The Historic and Design Review Commission gave the thumbs up for the project plans being developed by Post Lake Capital Partners of Austin in a public/private partnership with the Hemisfair Park Area Redevelopment Corporation.
The buildings will face East Market Street across from the River Walk and be adjacent to the Henry B. González Convention Center.
The first planned structure at the site of the 1968 World’s Fair is a three-story retail building with two stories at street level and a third at river level. The other is a tower with 360 residential units and a 7-story parking garage.
At least nine people called or appeared before the commission to voice their concerns about the design style and the height of the building at what Kathy Rhoads, president of the Conservation Society of San Antonio called “the most important corner” in the city.
“Would you expect to see this building at the entrance of the French Quarter? I don’t think so,” Rhoads said.
Another seven expressed support for the design, including one woman who said she is a longtime downtown resident. “I look forward to being able to take advantage of all the opportunities that these two buildings, when they get approved and constructed, are going to provide for local residents, as well as for tourists,” Lisa Nungesser said.
The proposed buildings are the second of three major construction projects planned for Civic Park, which is currently under construction on a 5-acre parcel in the northwest section of the 96-acre Hemisfair development.

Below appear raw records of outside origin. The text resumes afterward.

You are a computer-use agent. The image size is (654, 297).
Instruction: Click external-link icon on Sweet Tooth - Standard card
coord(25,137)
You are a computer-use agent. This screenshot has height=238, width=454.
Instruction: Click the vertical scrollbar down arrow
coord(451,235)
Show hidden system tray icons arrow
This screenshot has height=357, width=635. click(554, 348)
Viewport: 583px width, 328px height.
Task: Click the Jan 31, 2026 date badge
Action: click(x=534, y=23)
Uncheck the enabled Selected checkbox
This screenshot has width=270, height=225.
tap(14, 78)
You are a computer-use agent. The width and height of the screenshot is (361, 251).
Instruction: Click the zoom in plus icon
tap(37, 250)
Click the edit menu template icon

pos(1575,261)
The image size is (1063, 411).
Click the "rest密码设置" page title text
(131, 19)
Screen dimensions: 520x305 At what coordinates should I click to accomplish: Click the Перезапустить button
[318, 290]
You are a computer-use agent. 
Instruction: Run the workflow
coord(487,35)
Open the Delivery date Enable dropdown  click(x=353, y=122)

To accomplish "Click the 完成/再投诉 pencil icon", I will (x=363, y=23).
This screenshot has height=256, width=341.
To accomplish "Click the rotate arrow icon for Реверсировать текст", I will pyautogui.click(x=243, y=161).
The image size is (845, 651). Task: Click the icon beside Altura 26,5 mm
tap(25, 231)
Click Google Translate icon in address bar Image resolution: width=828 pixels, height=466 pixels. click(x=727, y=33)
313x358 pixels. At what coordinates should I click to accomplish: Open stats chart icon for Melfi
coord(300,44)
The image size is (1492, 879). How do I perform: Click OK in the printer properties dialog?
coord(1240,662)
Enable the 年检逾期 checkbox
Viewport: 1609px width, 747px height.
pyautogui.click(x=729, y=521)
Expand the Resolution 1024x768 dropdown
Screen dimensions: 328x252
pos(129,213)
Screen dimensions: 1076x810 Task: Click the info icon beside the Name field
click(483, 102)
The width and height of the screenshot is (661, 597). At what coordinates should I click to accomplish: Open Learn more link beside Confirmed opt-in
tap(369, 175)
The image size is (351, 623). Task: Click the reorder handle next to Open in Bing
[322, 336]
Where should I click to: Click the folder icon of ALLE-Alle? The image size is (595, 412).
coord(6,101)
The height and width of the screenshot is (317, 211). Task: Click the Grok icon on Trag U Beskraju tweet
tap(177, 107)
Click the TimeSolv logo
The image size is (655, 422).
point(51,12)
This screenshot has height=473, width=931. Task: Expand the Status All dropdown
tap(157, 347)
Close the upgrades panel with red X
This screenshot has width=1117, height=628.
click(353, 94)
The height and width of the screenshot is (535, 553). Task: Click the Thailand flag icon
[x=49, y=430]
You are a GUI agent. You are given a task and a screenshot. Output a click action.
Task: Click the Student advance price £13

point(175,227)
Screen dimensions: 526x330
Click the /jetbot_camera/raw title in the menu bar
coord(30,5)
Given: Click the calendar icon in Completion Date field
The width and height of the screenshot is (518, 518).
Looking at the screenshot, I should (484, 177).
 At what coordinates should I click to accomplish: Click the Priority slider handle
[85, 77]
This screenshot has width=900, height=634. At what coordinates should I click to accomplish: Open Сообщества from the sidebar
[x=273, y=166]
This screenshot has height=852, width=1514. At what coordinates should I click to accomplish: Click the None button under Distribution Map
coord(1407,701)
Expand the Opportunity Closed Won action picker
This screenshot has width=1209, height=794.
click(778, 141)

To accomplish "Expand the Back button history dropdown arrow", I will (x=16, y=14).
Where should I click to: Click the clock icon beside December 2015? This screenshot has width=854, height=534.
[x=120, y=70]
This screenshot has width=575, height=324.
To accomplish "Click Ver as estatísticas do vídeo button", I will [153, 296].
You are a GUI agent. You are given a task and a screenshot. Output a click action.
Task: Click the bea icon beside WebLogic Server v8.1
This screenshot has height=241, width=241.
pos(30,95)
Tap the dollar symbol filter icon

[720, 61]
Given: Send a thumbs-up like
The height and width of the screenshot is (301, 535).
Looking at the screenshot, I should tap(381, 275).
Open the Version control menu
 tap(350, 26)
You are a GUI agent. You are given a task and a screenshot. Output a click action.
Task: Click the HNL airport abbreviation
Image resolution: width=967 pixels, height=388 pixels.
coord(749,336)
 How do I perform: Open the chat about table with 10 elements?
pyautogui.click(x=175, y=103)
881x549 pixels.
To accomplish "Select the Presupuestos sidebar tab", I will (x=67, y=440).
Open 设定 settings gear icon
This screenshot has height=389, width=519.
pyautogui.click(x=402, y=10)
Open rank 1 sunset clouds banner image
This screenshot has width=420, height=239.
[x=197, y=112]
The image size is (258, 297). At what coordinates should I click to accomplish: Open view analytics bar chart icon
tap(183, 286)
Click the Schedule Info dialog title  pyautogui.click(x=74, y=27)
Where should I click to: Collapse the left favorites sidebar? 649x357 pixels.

Civic Park is expected to open in summer 2023.
In September, the commission granted conceptual approval for the 17-story Hemisfair Hotel at 222 S. Alamo St., a Zachry Hospitality project delayed several years by the pandemic and changing market conditions.
Design plans by the Overland Partners architecture firm revealed a curving tower structure with 200 hotel rooms and a tunnel connecting the hotel to the Post Lake structure to expand parking access.
Construction is set to be complete in 2025 in time for the NCAA Men’s Final Four basketball tournament.
A third Civic Park development is planned by San Antonio developer Area Real Estate, which built The ‘68 apartments in Yanaguana Garden, a play-oriented park space that opened in 2015 as part of the first phase of Hemisfair.
Post Lake Capital Partners is comprised of developer John Trube, founding partner of Austin-based Johnson Trube, and the commercial real estate company Newmark Group of New York.
In design review meetings leading up to the recent approval of the tower, staff and commissioners advised Chicago-based FitzGerald Associates Architects to ensure massing wasn’t “heavy and bulky,” and building materials met requirements for the historic district.
They also commented on garage screening and vehicle and pedestrian access and safety.
Staff with the city’s Office of Historic Preservation recommended conceptual approval for FitzGerald’s designs on the condition that the architects improve the building facade along the river to break up the expanse of glass.
They also stipulated that the tower should have a distinctive architectural top and that additional design elements are incorporated to ensure pedestrian safety. A lighting plan must also be submitted for review and approval.
On Wednesday, most of the commissioners generally agreed with one another that they approved of the design and said they would support the request for conceptual approval with staff stipulations.
“I just think it just needs a little bit more baking on some of the material choices and the character-defining features of it, but in general, I think it’s a very successful project,” said Commissioner Scott Carpenter.
Commissioner Monica Savino suggested adding a stipulation that would have required the applicant to consider ways to reduce the height of the building. But the motion did not pass and the panel went on to unanimously approve the request.
“Residential development in the Hemisfair District is key as we prepare for San Antonio’s population growth,” said Andres Andujar, Hemisfair CEO, in a statement released shortly after the vote. “We are replacing the density of the population that lived in the District before HemisFair ’68 to bring back the neighborhood and the vitality that comes from people living next to open spaces.”